We saw how life in the fall was a continual downward spiral, until God destroyed it all in the flood, but saved 8 people and a bunch of animals through the Ark. Creation was destroyed and God started all over.
This 1st section of the series was my favorite. I loved how our Community Group spent extra time in this section observing a film entitled: Genesis: is it history? Del Tackett was our guide and narrator. I highly recommend this documentary if you’re looking for help in strengthening your biblical worldview.
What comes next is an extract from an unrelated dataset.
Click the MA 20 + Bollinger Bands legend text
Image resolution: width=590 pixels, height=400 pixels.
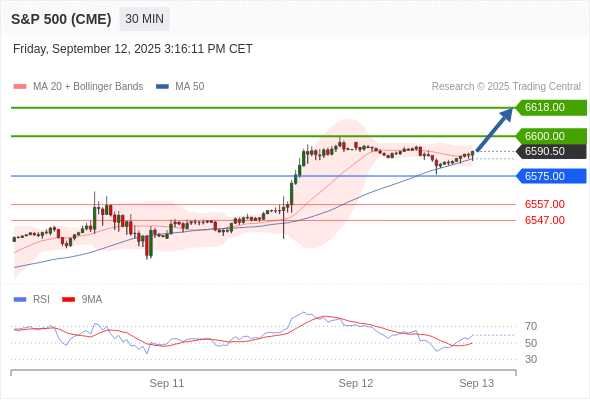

In Genesis 12, God picked a man from whom he would build a nation and from whom the Promised One would come. This nation would be his people (Israel) and he would be their God. The problem was that they, too, rebelled, like Adam and Eve. Instead of serving and following God, they chose to worship and serve idols.
God sent them Prophets, Priests and Kings, but somehow, someway, they still rejected the God who loved them. Their priests didn’t intercede like they should have. Many of these priests were worried more about themselves than teaching the people and interceding for the people. Their Kings never lived up to the role. One came pretty close – his name was David. He set an example of what the true King would one day look like. But he wasn’t the promised King. No, these Kings led the people astray. God sent them prophets to tell the people His words. But the people rejected the prophets. They beat them, shamefully mistreated them and in some cases, killed them.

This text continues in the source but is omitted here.